In Japan — especially in Japan — food and drink have always been about more than merely nutrition or a mere succession of tastes. They have also been a pretext for bringing people together in social rituals that don't have to be ancient, formal or solemn: rituals focused on food and drink can also be fresh, inventive and humorous.

On Valentine's Day I cycled down to an industrial building in Tengachaya, a maze-like working-class neighborhood in the middle of Osaka's Nishinari Ward, one of the poorest areas in the city and the country. I had been invited to a tea ceremony presided over by the artist-turned-tea mistress, Mai Ueda. For almost a decade, Ueda has been conducting tea ceremonies in unlikely places: on a traffic island in the middle of a busy New York street, inside a mosquito net at an Indian biennial or next to a geyser in Iceland.

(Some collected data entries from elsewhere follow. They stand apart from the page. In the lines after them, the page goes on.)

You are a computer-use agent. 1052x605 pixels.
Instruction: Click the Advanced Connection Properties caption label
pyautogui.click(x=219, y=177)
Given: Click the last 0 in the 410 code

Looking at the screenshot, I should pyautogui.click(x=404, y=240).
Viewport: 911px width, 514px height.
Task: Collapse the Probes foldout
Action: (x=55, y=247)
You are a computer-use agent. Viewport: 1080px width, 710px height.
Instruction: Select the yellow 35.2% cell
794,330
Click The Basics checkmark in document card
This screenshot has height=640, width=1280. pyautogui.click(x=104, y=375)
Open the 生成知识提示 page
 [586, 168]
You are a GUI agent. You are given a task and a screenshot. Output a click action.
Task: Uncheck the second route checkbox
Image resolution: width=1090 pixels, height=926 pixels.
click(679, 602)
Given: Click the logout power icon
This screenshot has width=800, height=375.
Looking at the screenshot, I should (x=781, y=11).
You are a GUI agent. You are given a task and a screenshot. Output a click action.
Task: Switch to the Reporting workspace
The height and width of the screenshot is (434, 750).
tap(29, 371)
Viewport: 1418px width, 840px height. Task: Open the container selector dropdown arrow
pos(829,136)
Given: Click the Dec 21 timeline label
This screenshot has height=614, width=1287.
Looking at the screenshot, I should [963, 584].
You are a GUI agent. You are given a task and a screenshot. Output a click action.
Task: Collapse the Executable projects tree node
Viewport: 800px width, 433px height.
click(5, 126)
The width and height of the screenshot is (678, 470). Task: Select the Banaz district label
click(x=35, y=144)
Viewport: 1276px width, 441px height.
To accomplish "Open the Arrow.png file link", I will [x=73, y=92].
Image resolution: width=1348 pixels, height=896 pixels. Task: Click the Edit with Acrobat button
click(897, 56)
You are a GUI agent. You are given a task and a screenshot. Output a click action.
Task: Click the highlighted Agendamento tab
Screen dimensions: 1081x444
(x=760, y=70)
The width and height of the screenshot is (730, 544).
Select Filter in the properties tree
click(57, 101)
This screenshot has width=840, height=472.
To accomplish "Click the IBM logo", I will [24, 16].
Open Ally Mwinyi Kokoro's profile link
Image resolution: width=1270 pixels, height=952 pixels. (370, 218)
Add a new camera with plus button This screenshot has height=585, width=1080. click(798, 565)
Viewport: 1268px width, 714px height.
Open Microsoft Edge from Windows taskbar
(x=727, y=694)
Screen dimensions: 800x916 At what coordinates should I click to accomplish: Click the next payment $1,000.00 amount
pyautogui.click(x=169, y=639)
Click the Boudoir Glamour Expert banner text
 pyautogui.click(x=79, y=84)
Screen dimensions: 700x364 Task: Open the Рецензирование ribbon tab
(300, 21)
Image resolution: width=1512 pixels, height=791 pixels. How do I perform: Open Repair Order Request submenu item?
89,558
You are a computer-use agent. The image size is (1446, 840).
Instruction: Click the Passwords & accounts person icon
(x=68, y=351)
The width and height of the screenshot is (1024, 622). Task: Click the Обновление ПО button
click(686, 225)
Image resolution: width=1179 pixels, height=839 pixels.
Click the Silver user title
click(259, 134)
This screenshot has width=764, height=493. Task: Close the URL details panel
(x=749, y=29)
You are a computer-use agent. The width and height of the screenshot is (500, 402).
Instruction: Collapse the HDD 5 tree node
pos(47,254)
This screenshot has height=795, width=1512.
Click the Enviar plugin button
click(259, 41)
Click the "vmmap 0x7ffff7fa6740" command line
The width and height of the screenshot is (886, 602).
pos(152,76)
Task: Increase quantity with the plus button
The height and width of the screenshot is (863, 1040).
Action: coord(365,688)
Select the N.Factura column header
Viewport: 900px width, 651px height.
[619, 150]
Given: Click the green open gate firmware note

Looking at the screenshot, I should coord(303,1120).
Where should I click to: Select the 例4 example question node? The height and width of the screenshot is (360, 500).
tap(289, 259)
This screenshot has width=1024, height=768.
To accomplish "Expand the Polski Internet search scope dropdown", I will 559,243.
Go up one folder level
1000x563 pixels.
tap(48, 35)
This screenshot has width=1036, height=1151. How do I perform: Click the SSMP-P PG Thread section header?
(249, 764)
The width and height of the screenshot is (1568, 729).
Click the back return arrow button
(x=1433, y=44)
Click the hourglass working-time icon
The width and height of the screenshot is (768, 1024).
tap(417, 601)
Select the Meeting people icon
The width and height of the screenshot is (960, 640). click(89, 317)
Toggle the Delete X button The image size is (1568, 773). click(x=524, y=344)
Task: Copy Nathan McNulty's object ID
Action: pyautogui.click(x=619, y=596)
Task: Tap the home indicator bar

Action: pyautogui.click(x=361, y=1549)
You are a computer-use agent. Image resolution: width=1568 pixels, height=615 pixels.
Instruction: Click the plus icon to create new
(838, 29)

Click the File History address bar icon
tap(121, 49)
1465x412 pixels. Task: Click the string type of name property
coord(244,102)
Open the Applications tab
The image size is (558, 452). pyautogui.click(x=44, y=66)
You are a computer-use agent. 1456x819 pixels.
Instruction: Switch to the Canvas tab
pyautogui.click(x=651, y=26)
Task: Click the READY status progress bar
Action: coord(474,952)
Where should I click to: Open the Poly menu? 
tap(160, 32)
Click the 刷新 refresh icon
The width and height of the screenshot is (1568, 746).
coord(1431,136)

The venue, Poehum (the name combines the word "poetry" with "humming"), is a two-story corrugated iron warehouse converted into artists' studios, a gallery and an event space. Shotaro Ikeda, the artist who runs Poehum, told me that his grandparents operated a cracker factory here during the Showa Era (1926-89), producing and packaging handmade okaki (rice crackers). The building now hosts installations and video projections — for instance, Shoji Funakawa (known as "Funasho") has installed a hot electric coil in a darkened room, and hands visitors big blocks of ice to place on it. The ice sizzles satisfyingly as it sinks through the coils.